資治通鑑周紀三 慎靚王 五年 前316年

巴・蜀の争いと秦の対応

  • 巴と蜀が互いに攻め合い、ともに秦へ救援を求めた。
  • 秦の惠王は蜀征討を考えたが、道が険しく狭いうえ、韓の侵攻もあって決断できずにいた。

張儀と司馬錯の対立

  • 張儀は、まず韓を攻めて三川・新城・宜陽を奪い、周の王都に迫って九鼎と天下の図籍を押さえ、天子を奉じて天下に号令すべきだと主張した。
  • 彼は、三川と周王室こそ天下の争奪の中心であり、遠方の戎狄である蜀よりも、ここを取るのが王業への近道だと論じた。
  • これに対し司馬錯は、国を富ませるには領土拡大、兵を強めるには民の富裕、王となるには徳の広がりが必要だと説いた。
  • 蜀は辺境で乱れた国だから、秦がこれを討てば暴虐を止める名分が立ち、兵を大きく損なわずに地と財を得られるうえ、天下から貪欲とも見なされないと主張した。
  • また、韓を攻め周室を圧迫すれば悪名を負い、韓・周が斉・趙・楚・魏と連携して秦を困らせる危険があると警告した。

秦、蜀を併合

  • 惠王は司馬錯の策を採用し、兵を起こして蜀を攻めた。
  • 十月、秦は蜀を平定し、蜀王を侯へ降格させ、陳荘を派遣して蜀の統治に当たらせた。
  • これによって秦はさらに強大・富裕となり、諸侯を軽んじるようになった。

燕で子之が実権掌握

  • 蘇秦の死後、その弟の蘇代も遊説で諸侯に名を上げた。
  • 燕では宰相の子之が蘇代と姻戚関係を結び、国政の主導権を握ろうとしていた。
  • 蘇代が斉から帰ると、燕王噲は斉王が覇者となれるかを尋ねた。

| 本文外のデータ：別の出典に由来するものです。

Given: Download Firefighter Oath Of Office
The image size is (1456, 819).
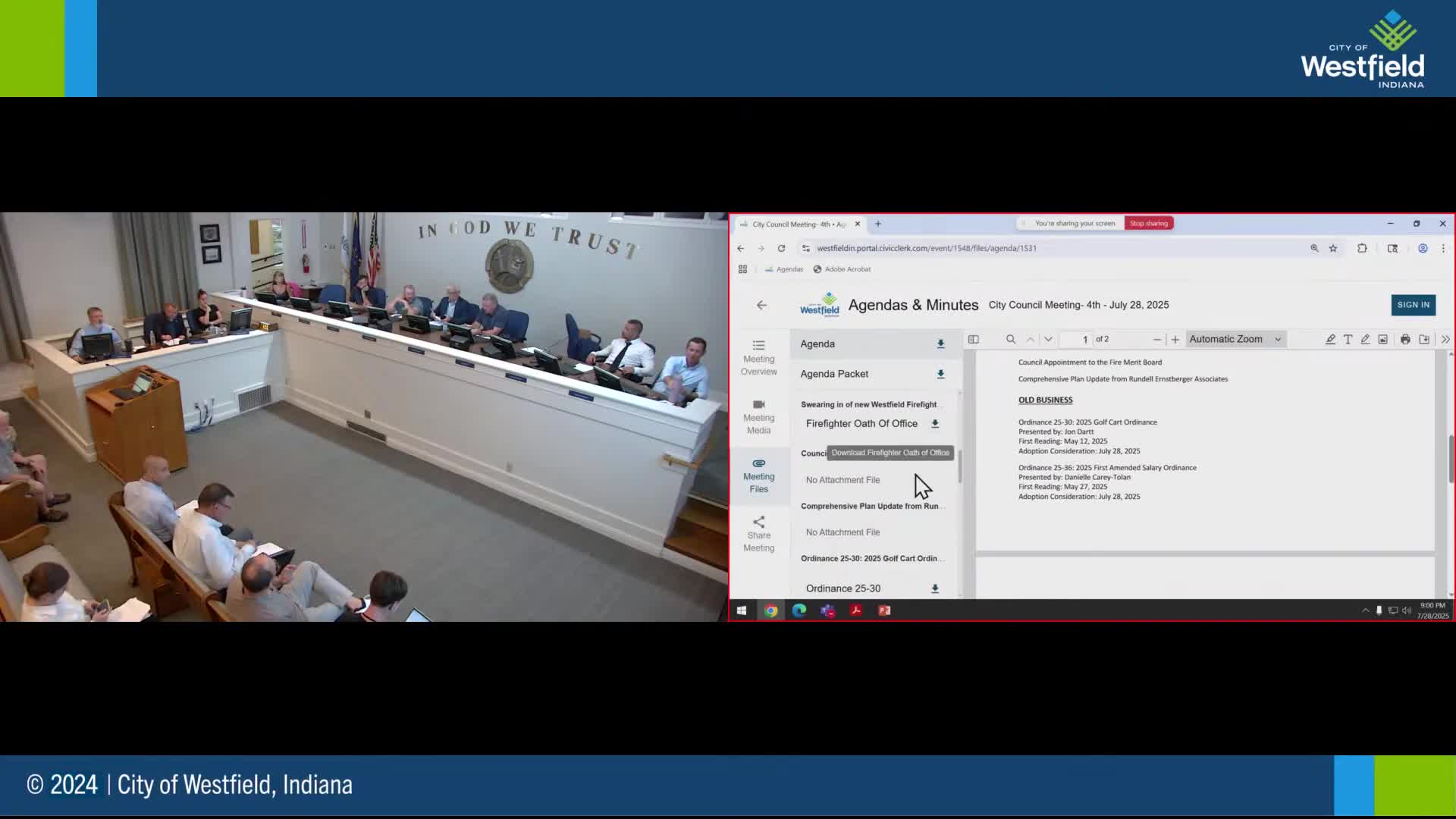Looking at the screenshot, I should tap(935, 424).
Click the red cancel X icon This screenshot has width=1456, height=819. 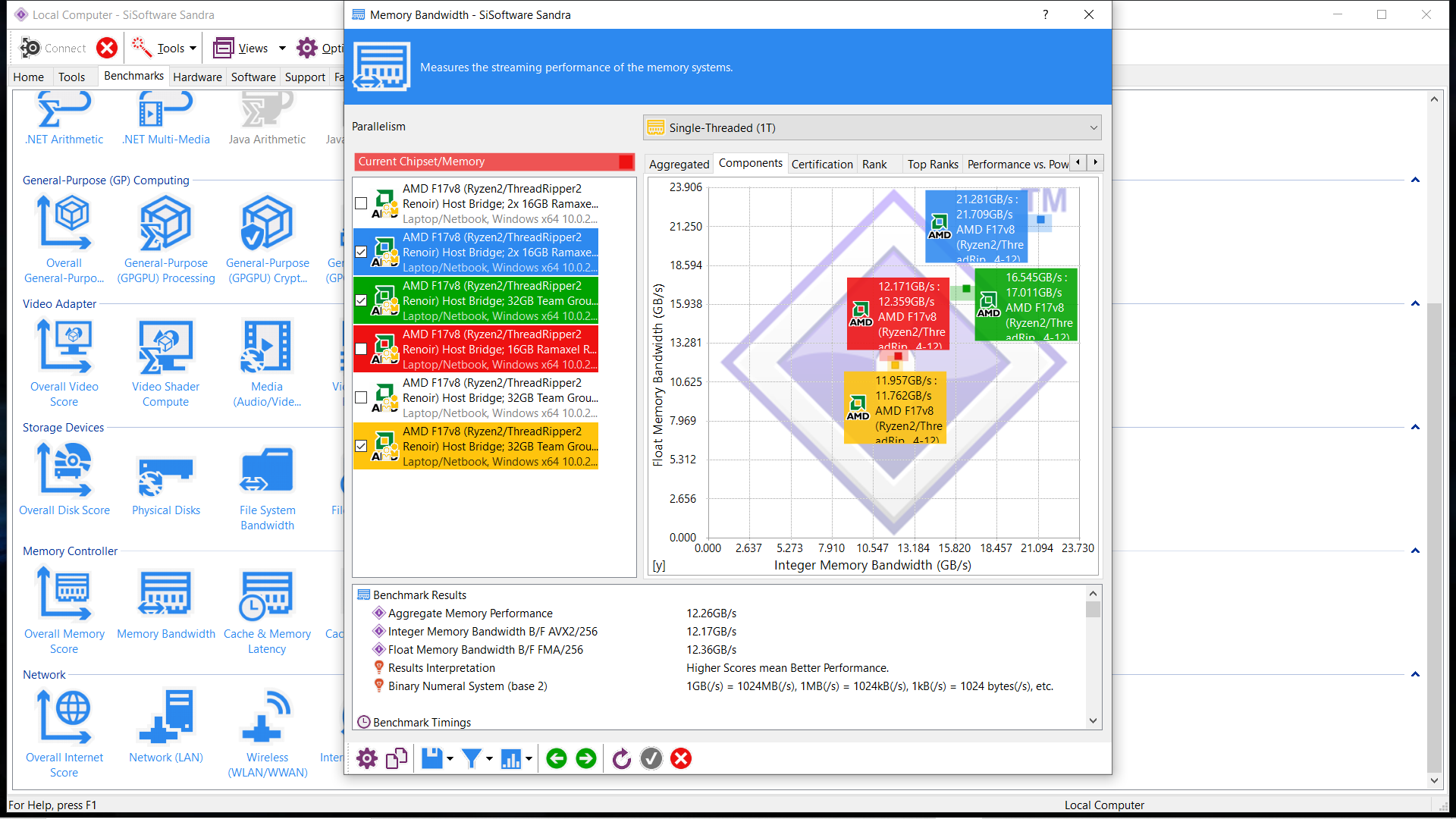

蘇代は「臣下を信用しないから無理だ」と答えた。
  • これを受けて燕王は子之をいっそう重用した。

鹿毛寿の進言と燕王の譲国

  • 鹿毛寿は、堯が天下を譲ったことで賢者と称えられるのだから、王が国を子之に譲れば堯と同名になれると煽った。
  • 燕王はその言に乗り、国政を子之に委ねた。
  • さらに別の者は、禹が名目上は益に天下を譲るとしながら、実際には子の啓が継げるよう布石を置いたという故事を引き、名だけの譲与ではなく実権ごと渡すべきだと説いた。
  • そこで王は三百石以上の官吏の印綬を回収して子之に渡し、子之が王のように南面して政務を裁決するようになった。燕王噲はしだいに臣下のような立場に退いた。